Model serving: Ollama with the merged GGUF model — local REST API on port 11434
Device connectivity: Netmiko (Python) — SSH sessions to JunOS/IOS devices with platform-aware prompt handling
Inference speed (M3/M4 Pro, 7B Q4): 18–28 tokens/second (fast enough for interactive use)
Memory footprint: ~4.5 GB RAM for 7B Q4_K_M model; comfortably fits in 16 GB laptop
Context window used: 4096–8192 tokens — enough for most troubleshooting dialogs including pasted show output
Human-in-the-loop: All commands proposed, human approves before execution (configurable)

What It Is / How It Works

Model serving with Ollama. Ollama runs the GGUF model as a local REST API server. After the model file is placed and a Modelfile is created, the model is available for inference with no internet connection:

# Create Modelfile for the Juniper expert
cat > ~/models/Modelfile.juniper << 'EOF'
FROM /Users/yourname/models/juniper-expert-v1.gguf

SYSTEM """You are a senior Juniper network engineer with deep expertise in JunOS across the full product line: EX Series switches, QFX Series, MX Series routers, SRX Series firewalls.

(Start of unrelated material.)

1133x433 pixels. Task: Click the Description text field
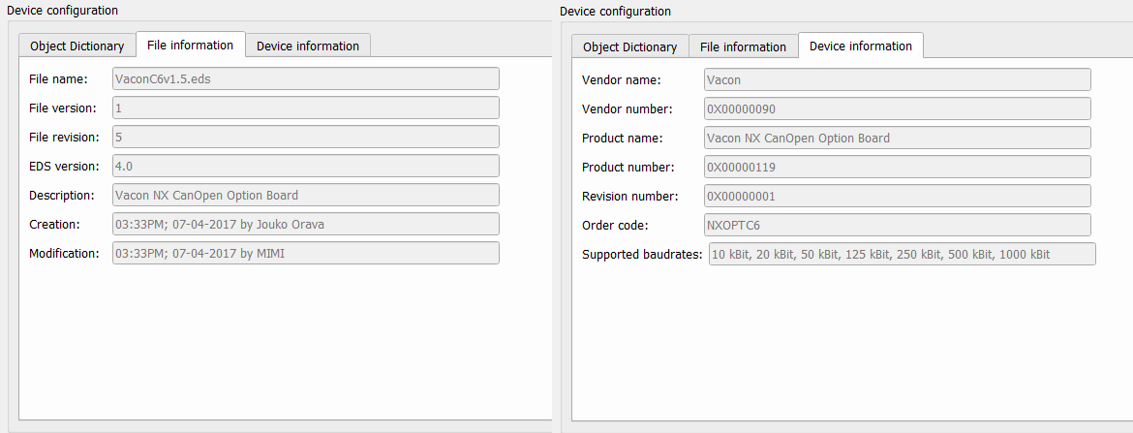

Your role is to translate English descriptions into JunOS commands, generate configurations, troubleshoot problems step by step, and interpret show command output. Always use JunOS syntax. If uncertain, say so."""

PARAMETER temperature 0.1
PARAMETER top_p 0.9
PARAMETER num_ctx 8192
PARAMETER repeat_penalty 1.1
EOF

# Register and test
ollama create juniper-expert -f ~/models/Modelfile.juniper
ollama run juniper-expert "Show me the command to check OSPF neighbor state"

Temperature setting. For a network expert model, use temperature 0.1. Network commands are deterministic — there’s usually one correct syntax. Higher temperature causes the model to explore alternatives, which for CLI commands means generating plausible-but-wrong variations. Low temperature biases toward the most probable (most-trained) output.

Connecting to devices with Netmiko. Netmiko is a Python library that manages SSH sessions to network devices with platform-aware prompt detection and command handling. It knows JunOS needs > prompt detection, IOS needs #, and handles More paging automatically.

from netmiko import ConnectHandler

# Juniper connection profile
juniper_device = {
    "device_type": "juniper_junos",
    "host": "192.168.1.1",
    "username": "admin",
    "password": "your_password",
    # For key-based auth:
    # "use_keys": True,
    # "key_file": "~/.ssh/network_key",
}

# Cisco IOS-XE connection profile
cisco_device = {
    "device_type": "cisco_ios",
    "host": "10.0.0.1",
    "username": "admin",
    "password": "your_password",
    "secret": "enable_password",   # for enable mode
}

# Execute a show command
with ConnectHandler(**juniper_device) as conn:
    output = conn.send_command("show ospf neighbor")
    print(output)

# For config mode commands (JunOS)
with ConnectHandler(**juniper_device) as conn:
    config_commands = [
        "set interfaces ge-0/0/0 description 'uplink-sw2'",
        "commit"
    ]
    output = conn.send_config_set(config_commands)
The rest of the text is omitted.